Given request 1:
Pull out every line of the records that contains the string "agent". Case counts.
** BEGIN Supplied passage **
Tanujaa Rane Chemould Prescott Road
Tanujaa RaneChemould Prescott Road
Epilogue for Light, installation view
 

 

 

 

Epilogue for Light

 

 

Light streams across Tanujaa Rane’s work. From the etched lines behind the Moth and the Monarch butterfly in Transfiguration/Metamorphosis, rays extend into the flight paths of one hundred Cicadas and to the Damsel Fly Long, which gravitates towards the recognisable abstract phases of an illuminated moon. Animals, a recurring motif in Rane’s early works, act as metaphors and reflections of life. Carrying forward into Rane’s current exhibition, we observe an emerging lightness as the creatures move from land to air to mythical realms. The artist deconstructs familiar forms to compel viewers’ awareness of how they see. The back-and-forth movement, while trying to piece together a jigsaw, draws attention to the infinite abstract and complex details of insect bodies and wings through an unusual painterly precision and mastery over the mediums of etching and colour intaglio.
** END Supplied passage **
Given request 2:
Summarize the exhibition text in two sentences.
** BEGIN Data records **
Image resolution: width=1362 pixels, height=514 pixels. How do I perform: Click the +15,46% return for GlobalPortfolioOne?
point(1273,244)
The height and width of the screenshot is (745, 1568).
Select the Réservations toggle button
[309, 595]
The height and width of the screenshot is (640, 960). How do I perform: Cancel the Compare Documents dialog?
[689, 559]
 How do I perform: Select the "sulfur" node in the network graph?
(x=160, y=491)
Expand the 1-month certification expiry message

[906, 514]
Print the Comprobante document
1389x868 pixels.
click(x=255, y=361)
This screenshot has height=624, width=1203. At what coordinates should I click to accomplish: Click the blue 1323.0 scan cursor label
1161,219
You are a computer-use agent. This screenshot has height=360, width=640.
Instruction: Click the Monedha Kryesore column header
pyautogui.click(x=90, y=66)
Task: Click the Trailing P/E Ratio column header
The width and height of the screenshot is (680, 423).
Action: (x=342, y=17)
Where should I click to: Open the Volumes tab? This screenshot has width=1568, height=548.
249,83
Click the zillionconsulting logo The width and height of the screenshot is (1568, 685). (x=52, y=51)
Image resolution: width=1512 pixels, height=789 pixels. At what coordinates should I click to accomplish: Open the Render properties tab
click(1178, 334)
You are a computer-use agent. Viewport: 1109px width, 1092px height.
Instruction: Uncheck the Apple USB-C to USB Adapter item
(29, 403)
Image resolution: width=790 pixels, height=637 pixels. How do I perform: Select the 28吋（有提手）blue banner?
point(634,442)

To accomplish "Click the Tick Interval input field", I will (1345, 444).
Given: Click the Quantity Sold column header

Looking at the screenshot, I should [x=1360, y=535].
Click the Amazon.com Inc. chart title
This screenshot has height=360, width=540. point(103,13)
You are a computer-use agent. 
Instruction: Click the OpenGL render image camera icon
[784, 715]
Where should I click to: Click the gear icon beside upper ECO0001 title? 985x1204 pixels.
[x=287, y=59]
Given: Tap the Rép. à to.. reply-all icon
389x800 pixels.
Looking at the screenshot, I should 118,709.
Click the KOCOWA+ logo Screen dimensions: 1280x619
** END Data records **
Reply 1:
You are a computer-use agent. This screenshot has height=360, width=640.
You are a computer-use agent. Viewport: 1109px width, 1092px height.
You are a computer-use agent. 

Reply 2:
Light runs through Tanujaa Rane's work, and animals such as moths, butterflies and cicadas act as metaphors and reflections of life, moving in the current exhibition from land to air to mythical realms. By deconstructing familiar forms through precise etching and color intaglio, the artist makes viewers aware of how they see and draws attention to the complex details of insect bodies and wings.